Membrane preparation was performed using the CHARMM-GUI lipid generator. The lipid composition of the bilayer was chosen to mimic membranes from E. coli and S. aureus.[29] As a reference system, we also generated a lipid bilayer containing only the neutral species 1-palmitoyl-2-oleoyl-sn-glycero-3-phosphocholine (POPC). Thus the three membranes were composed of: 1) 100% POPC; 2)80% 1,2-dilauroyl-sn-glycero-3-phosphoethanolamine (DLPE) and 20% 1,2-Dilauroyl-sn-glycero-3-phospho-sn-glycerol (phosphatidyl glycerol, DLPG) to mimic E. coli; or 3) 58% DLPG and 42 % 1′,3′-bis[1,2-dimyristoyl-sn-glycero-3-phospho]-sn-glycerol (cardiolipin, TMLC) for S. aureus.[30] The membranes were inserted into individual boxes containing water molecules and Na+ and Cl− ions. This system underwent energy minimization for 10000 steps prior to the molecular dynamics simulations.
Ligand preparation was performed using first Avogadro 1.90 to generate atomic coordinates[31] and then CGenFF[32] to generate topology files. The ligands were inserted in a box of water and underwent 20 ns of MD simulation to explore the conformational states accessible at room temperature. Clustering analysis was then performed to extract the most representative structure using the VMD clustering plugin with a cutoff of 1.0; an example of minimized E-2Pyr-12,12 is an example illustrated in Figure 5. The most populated clusters were used, for each compound, as starting configuration in the subsequent MD simulations.
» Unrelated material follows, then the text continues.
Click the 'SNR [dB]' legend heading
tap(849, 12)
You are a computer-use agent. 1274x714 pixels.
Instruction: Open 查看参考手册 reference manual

In particular, the ligands were inserted into the equilibrated membrane systems (after initial membrane equilibration) by placing a QAC parallel to the membrane at a distance of 5 Å from the head groups of the lipid bilayer (Figure 3).
Molecular dynamics simulations were performed with NAMD 2.12,[33] using the energy function CHARMM36[33] and the TIP3P potential for water molecules.[35] Periodic boundaries conditions were applied, and long-range electrostatic interactions were treated by the particle mesh Ewald algorithm with a grid spacing of 1.20 Å and a cutoff in real space of 12 Å (the same cutoff was used to truncate Lennard Jones interactions).[36]. All trajectories are generated with a time step of 2 fs at constant normal pressure (1 atm) controlled by a Langevin piston and constant temperature (323 K) using a Nosé-Hoover thermostat.[37] A total trajectory of approximately 380 ns was collected for each system (200 ns for equilibration). Data were compiled and analyzed by using Python 3.6 (Figure 10).
Supplementary Material
Acknowledgements
This work was funded by the US National Institute of General Medical Sciences (R35 GM119426 to W.M.W.), as well as Temple and Villanova Universities. M.C.J. acknowledges a US National Science Foundation fellowship (DGE1144462). This research includes calculations carried out on Temple University’s HPC resources and thus was supported by the National Science Foundation through major research instrumentation grant number 1625061, by the US Army Research Laboratory under contract number W911NF-16-2-0189, and by the National Institute of General Medical Sciences of the National Institutes of Health through grant S10OD020095.
Footnotes
Supporting information and the ORCID identification numbers for the authors of this article can be found under https://dx.doi.org/10.1002/cbic.201900398.
Conflicts of Interest
W.M.W. and K.P.C.M have intellectual property claims on the multiQAC compounds disclosed and modeled.